Exercise requirements:
A. The passage on circulator pumps names several sources of iron found in hydronic systems. List every one of them.
B. Quote the passage on circulator pumps word for word, starting at "Over the past" and ending at "speed of the motor.".

Source passage:

-*-*-

Over the past 10 years, some pump manufacturers have been offering multi-speed pumps that offer a different pump curve for each speed. The most common is a three-speed wet-rotor circulator that offers three different performance curves. The benefit is that, with one pump, you can provide three different curves to meet various system conditions. From an inventory standpoint, you can stock (on the shelves or in the service truck) one circulator model that can meet many different system applications.
Imagine 10 speeds or even 50 speeds instead of just three speeds—and for each speed change, you could plot a new pump performance curve. The highest speed would represent the pump’s maximum performance and the lowest speed would represent the pump’s minimum performance. A variable speed pump can operate anywhere between these two points simply by varying the speed of the motor.
Any wet rotor pump with a permanent split capacitor motor can function over an extensive range of speeds with a variable speed controller. This device varies the frequency of the alternating current (AC) signal sent to the permanent split capacitor (PSC) motor. By varying the AC signal, the rotations per minute (RPM) of the motor (the speed) are changed, which directly changes the flow and head capacity of the pump. The changes, and therefore the pump curves, are unlimited between the fastest and slowest RPMs of the motor. One popular application uses a standard wet rotor pump controlled by one these variable speed controllers to provide injection mixing for any low-temperature heating system.
The new circulator—ECM
A new style of “smart” pumps has made its way into the North American hydronics market. They are called ECM pumps, which stands for electronically commutated magnetic motor. They are very different from the PSC motors we have been using in our wet rotor pumps. This new style motor is sometimes called a “brushless DC” motor. The rotor in this ECM motor has permanent magnets instead of wire windings that are separated from the system fluid. The magnets are located inside a stainless-steel rotor can and react to the magnetic forces created by electromagnetic poles in the stator.
Here is where you may experience a problem with the new ECM circulators. These onboard magnets can do a very good job of collecting/attracting iron oxide from the water in the system. Iron oxide is a chemical compound consisting of a mixture of oxygen and iron. Every hydronic system has some oxygen (from the system water [H2O]), and more often than not, some type of iron, ie.; cast iron from circulator volutes, flow-control valves, cast iron boilers, cast iron radiators and black iron steel pipe.
Every system can contain a different amount of iron oxide, which will influence whether the ECM circulator “attracts” enough of it to cause the pump to stop running. I have heard of several instances where the contractor isolated the pump, pulled the can from the wet end of the pump, cleaned off the buildup of iron oxide, put the pump back together and it ran fine afterwards. Other times they ended up having to replace the pump because too much damage had been done.

-*-*-

Recorded data:

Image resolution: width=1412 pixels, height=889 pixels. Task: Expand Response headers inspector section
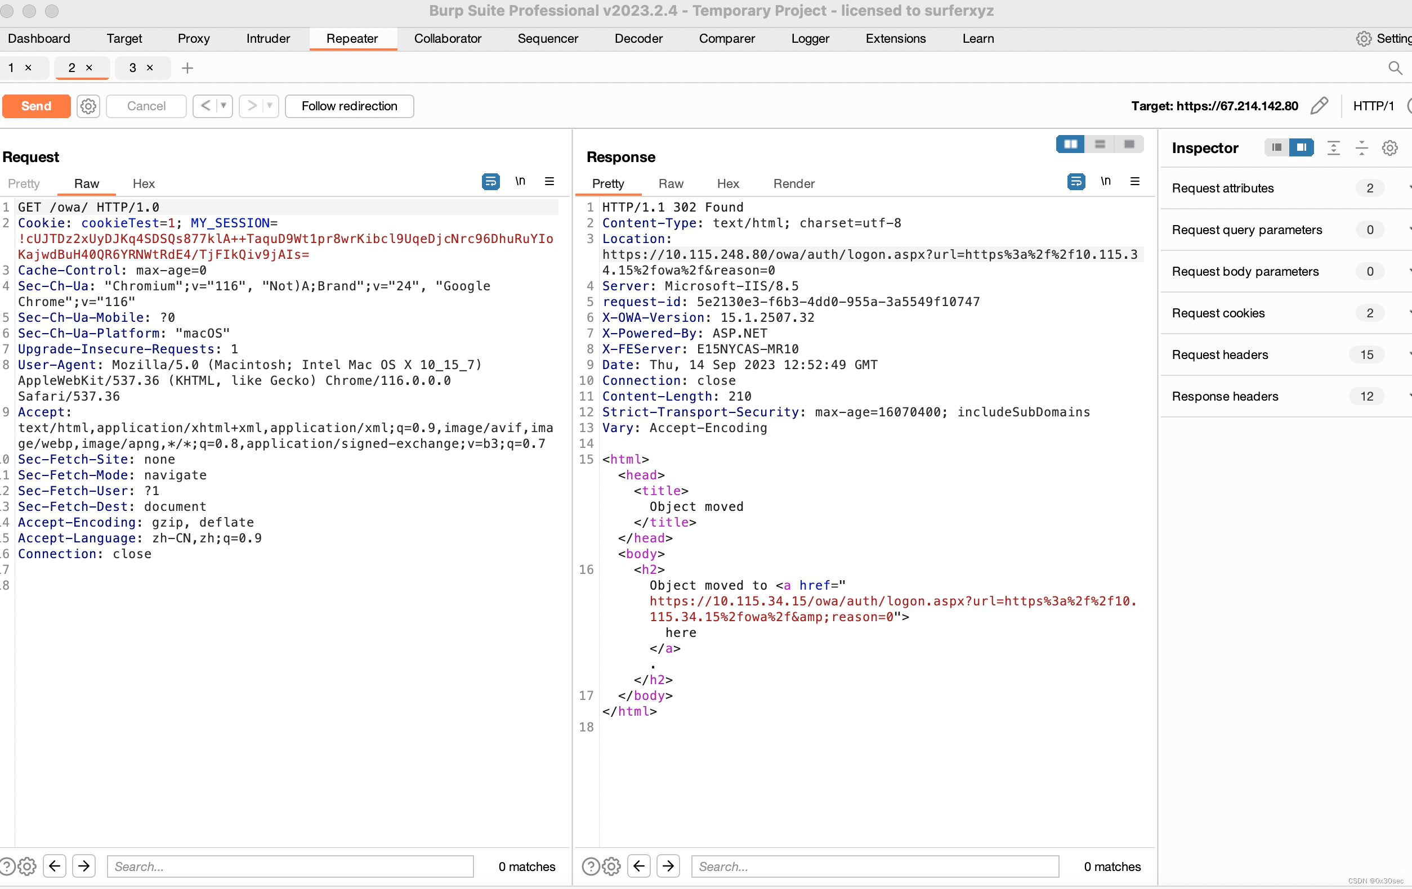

-*-*-

Final results:
A.
- Cast iron from circulator volutes
- Flow-control valves
- Cast iron boilers
- Cast iron radiators
- Black iron steel pipe

B.
Over the past 10 years, some pump manufacturers have been offering multi-speed pumps that offer a different pump curve for each speed. The most common is a three-speed wet-rotor circulator that offers three different performance curves. The benefit is that, with one pump, you can provide three different curves to meet various system conditions. From an inventory standpoint, you can stock (on the shelves or in the service truck) one circulator model that can meet many different system applications.
Imagine 10 speeds or even 50 speeds instead of just three speeds—and for each speed change, you could plot a new pump performance curve. The highest speed would represent the pump’s maximum performance and the lowest speed would represent the pump’s minimum performance. A variable speed pump can operate anywhere between these two points simply by varying the speed of the motor.